• What this task involves: The records below must be repeated exactly, but without their pictures.

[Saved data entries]
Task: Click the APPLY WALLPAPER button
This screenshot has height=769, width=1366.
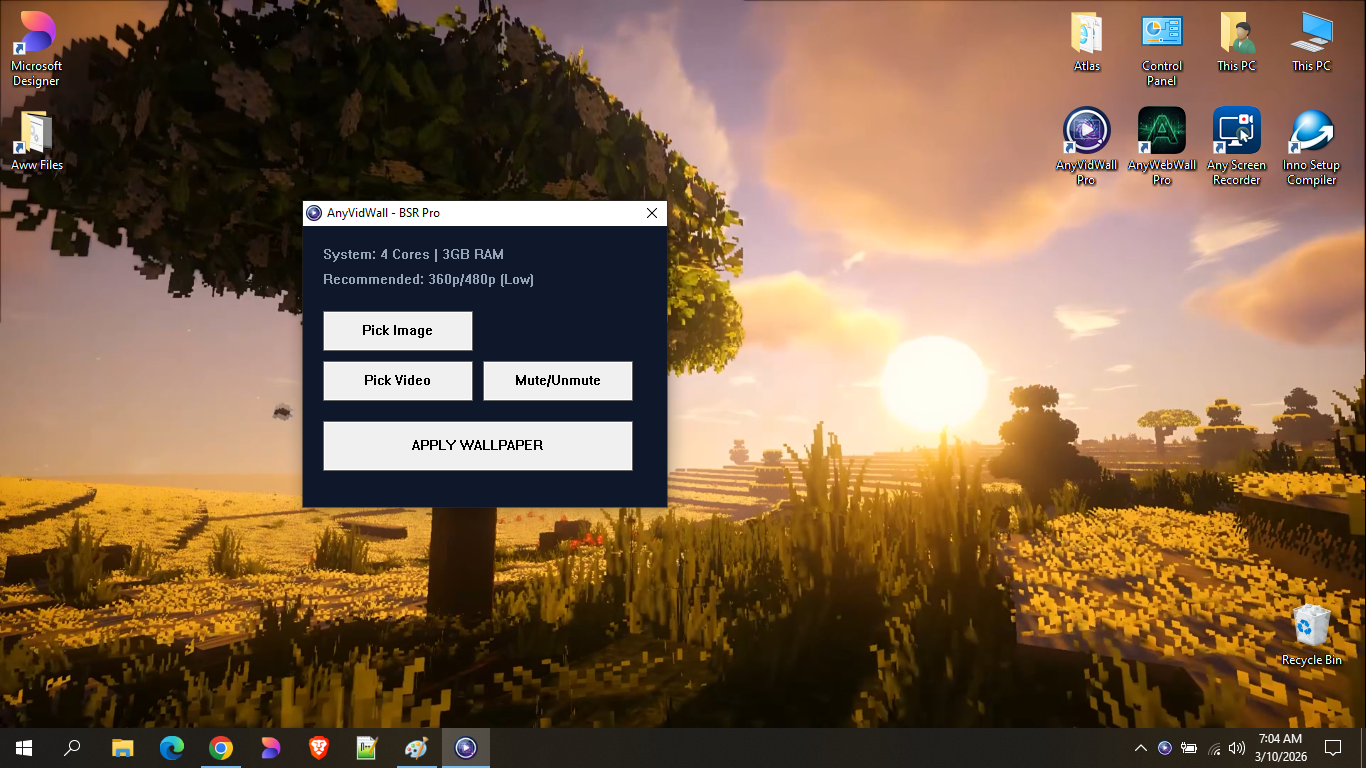Action: 477,445
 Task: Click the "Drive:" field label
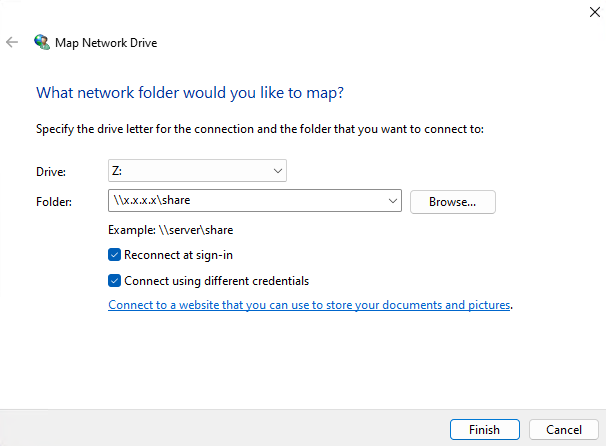pyautogui.click(x=51, y=173)
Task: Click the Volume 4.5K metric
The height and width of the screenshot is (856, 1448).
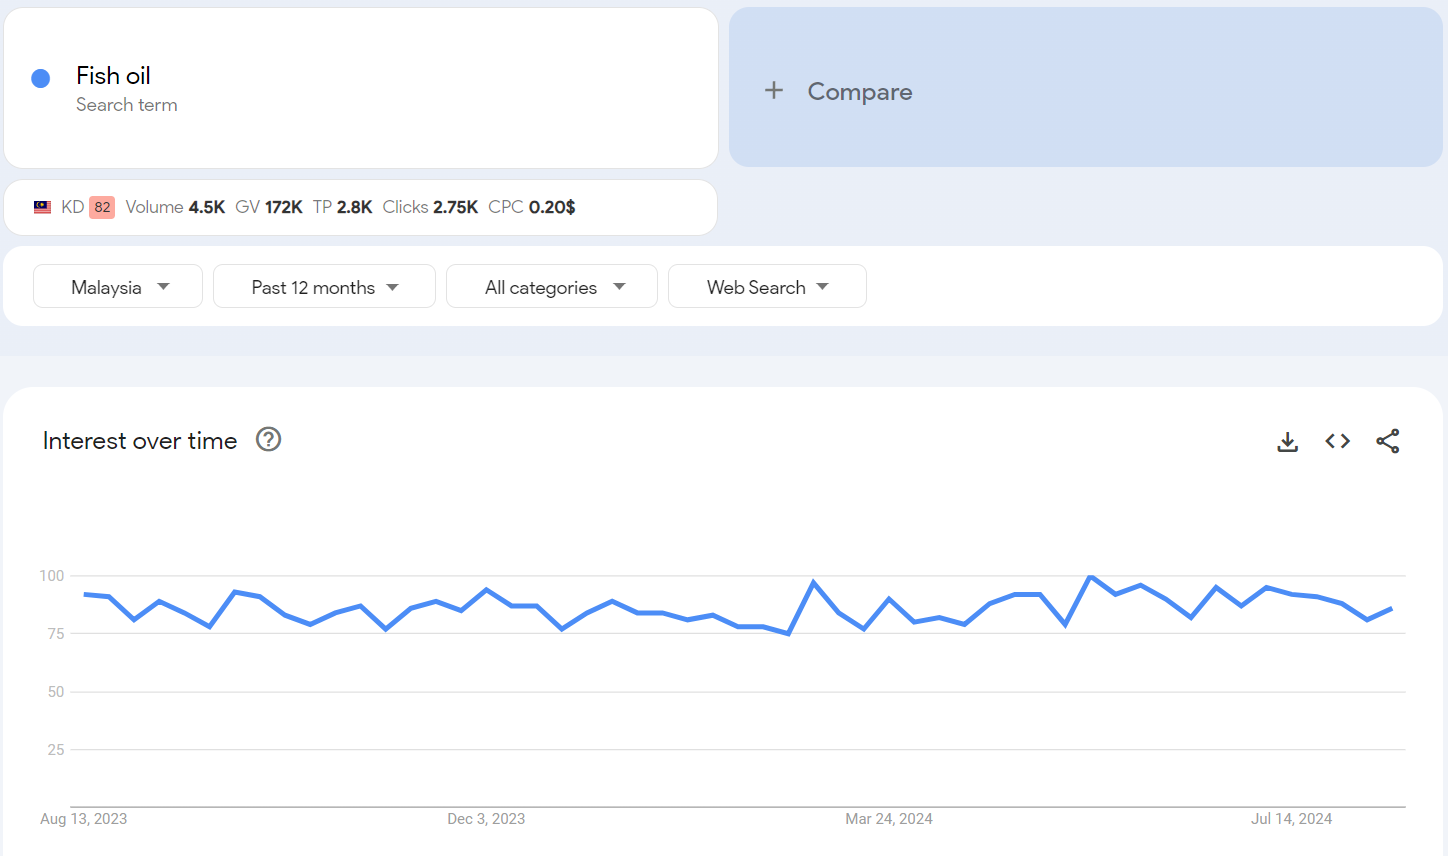Action: (175, 207)
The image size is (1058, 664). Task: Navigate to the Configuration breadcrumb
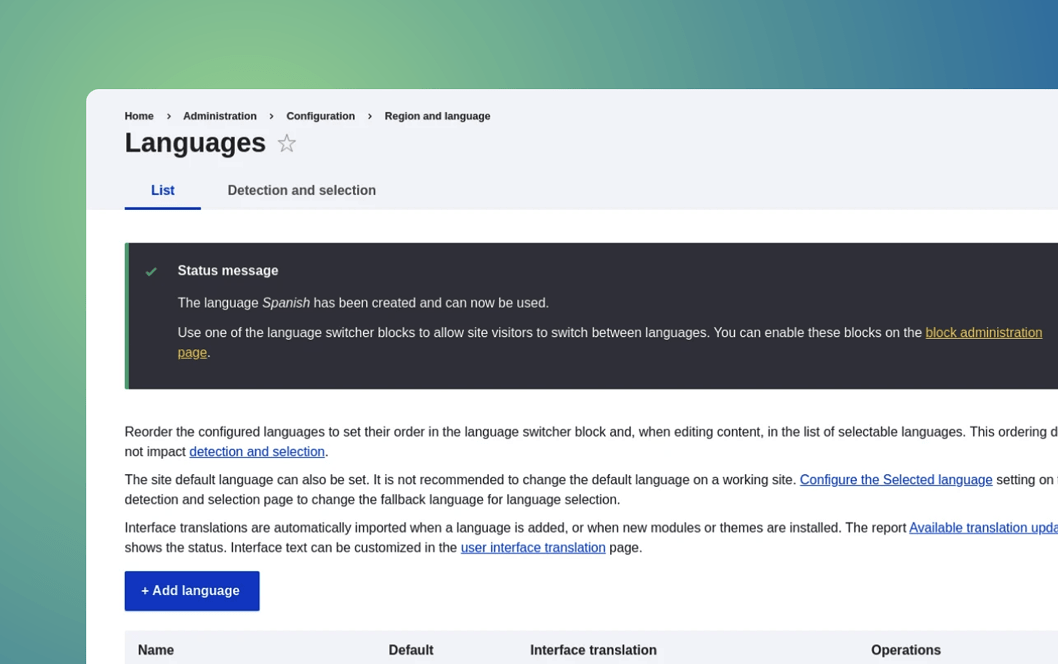[x=320, y=116]
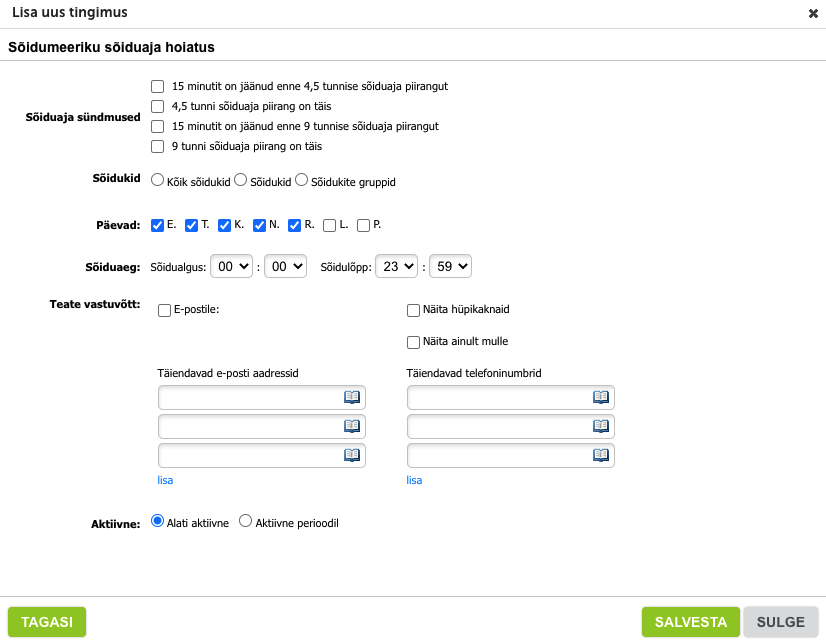Open address book icon in third email field
This screenshot has height=644, width=826.
[352, 455]
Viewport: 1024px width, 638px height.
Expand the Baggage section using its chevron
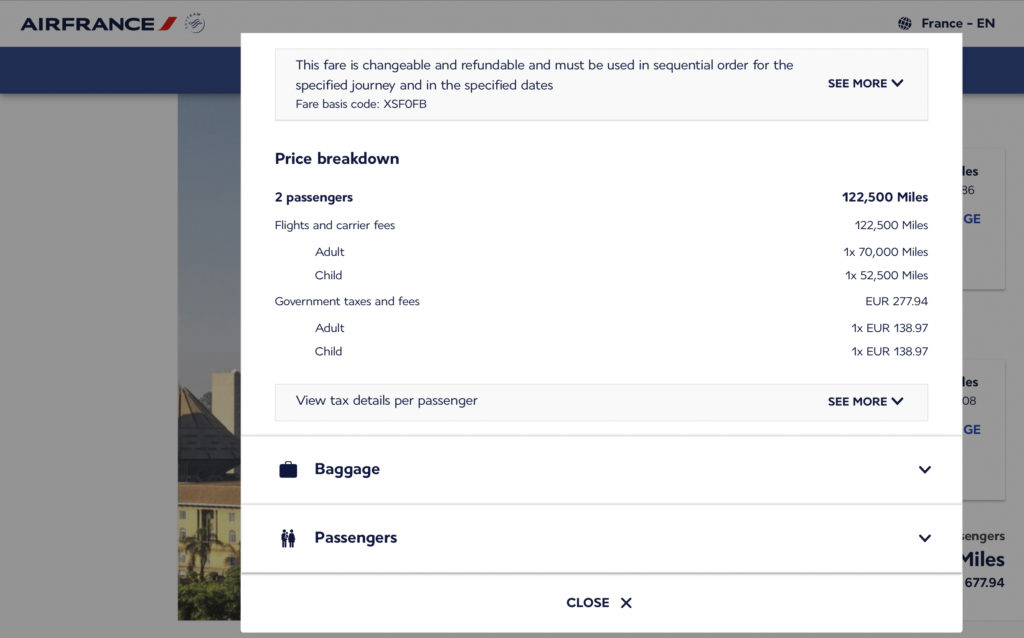(925, 470)
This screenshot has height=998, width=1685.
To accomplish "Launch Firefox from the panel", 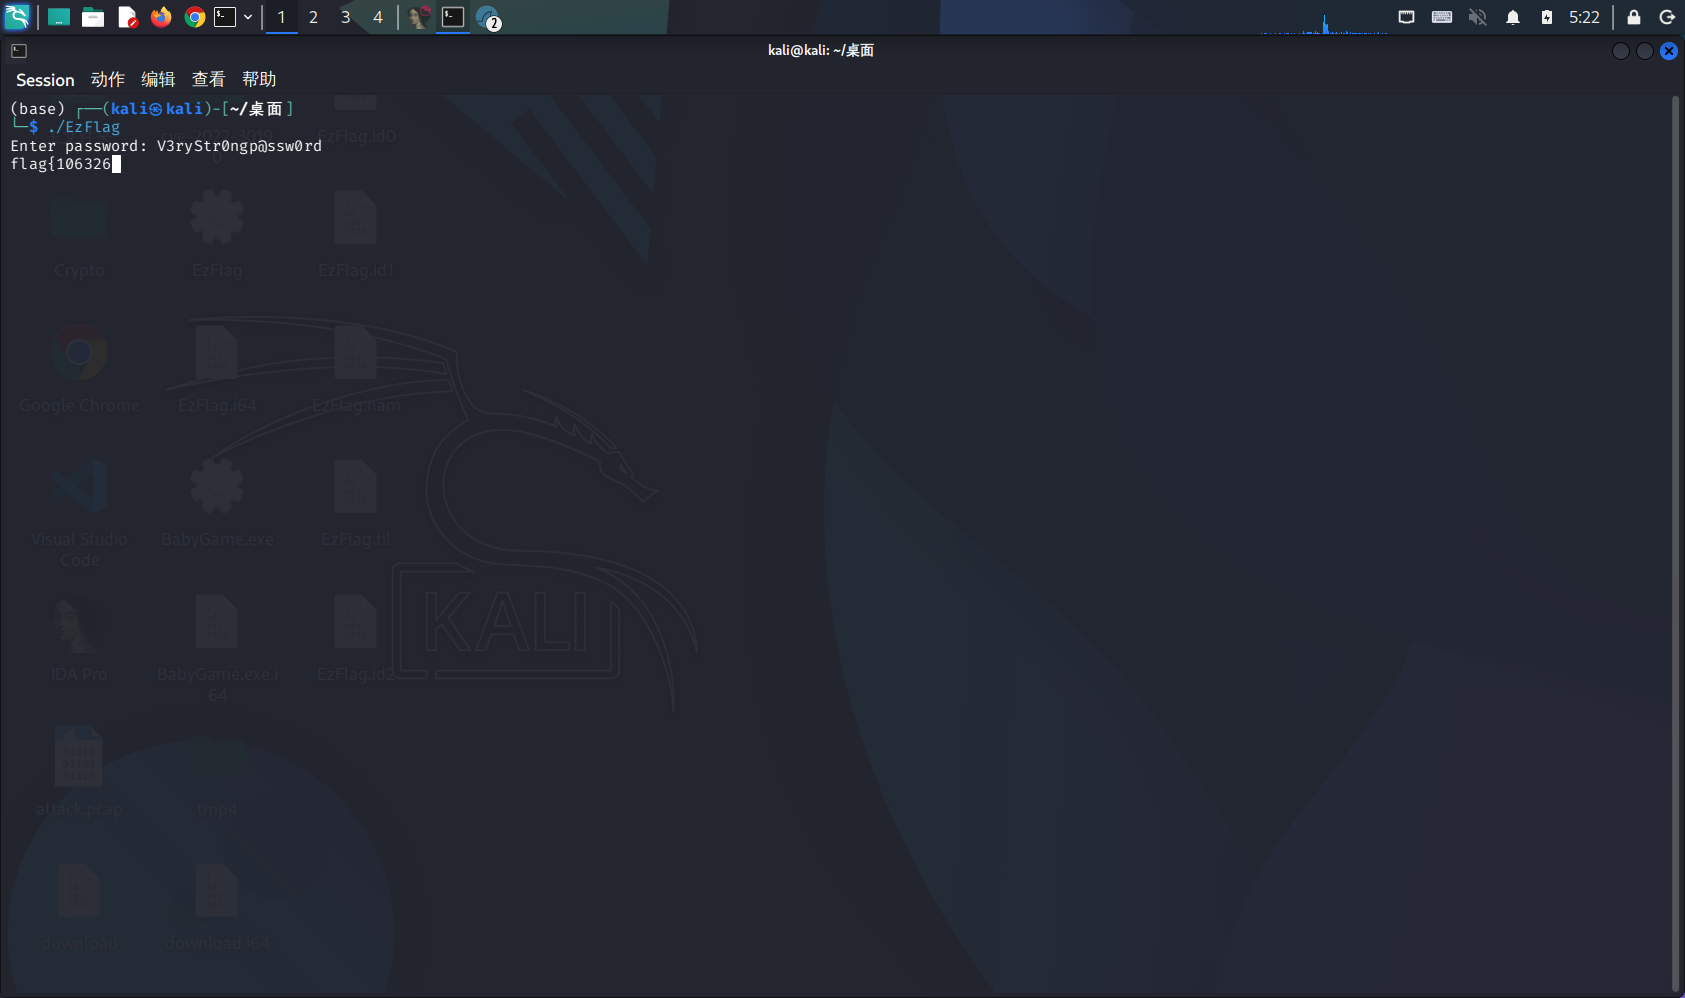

• Expected answer:
Task: Click the APPLY WALLPAPER button
This screenshot has height=769, width=1366.
Action: 477,445
 Task: Click the "Drive:" field label
pyautogui.click(x=51, y=173)
Task: Click the Volume 4.5K metric
The height and width of the screenshot is (856, 1448).
Action: (175, 207)
The image size is (1058, 664). Task: Navigate to the Configuration breadcrumb
[x=320, y=116]
Open address book icon in third email field
This screenshot has height=644, width=826.
[352, 455]
Viewport: 1024px width, 638px height.
Expand the Baggage section using its chevron
(925, 470)
This screenshot has height=998, width=1685.
To accomplish "Launch Firefox from the panel", 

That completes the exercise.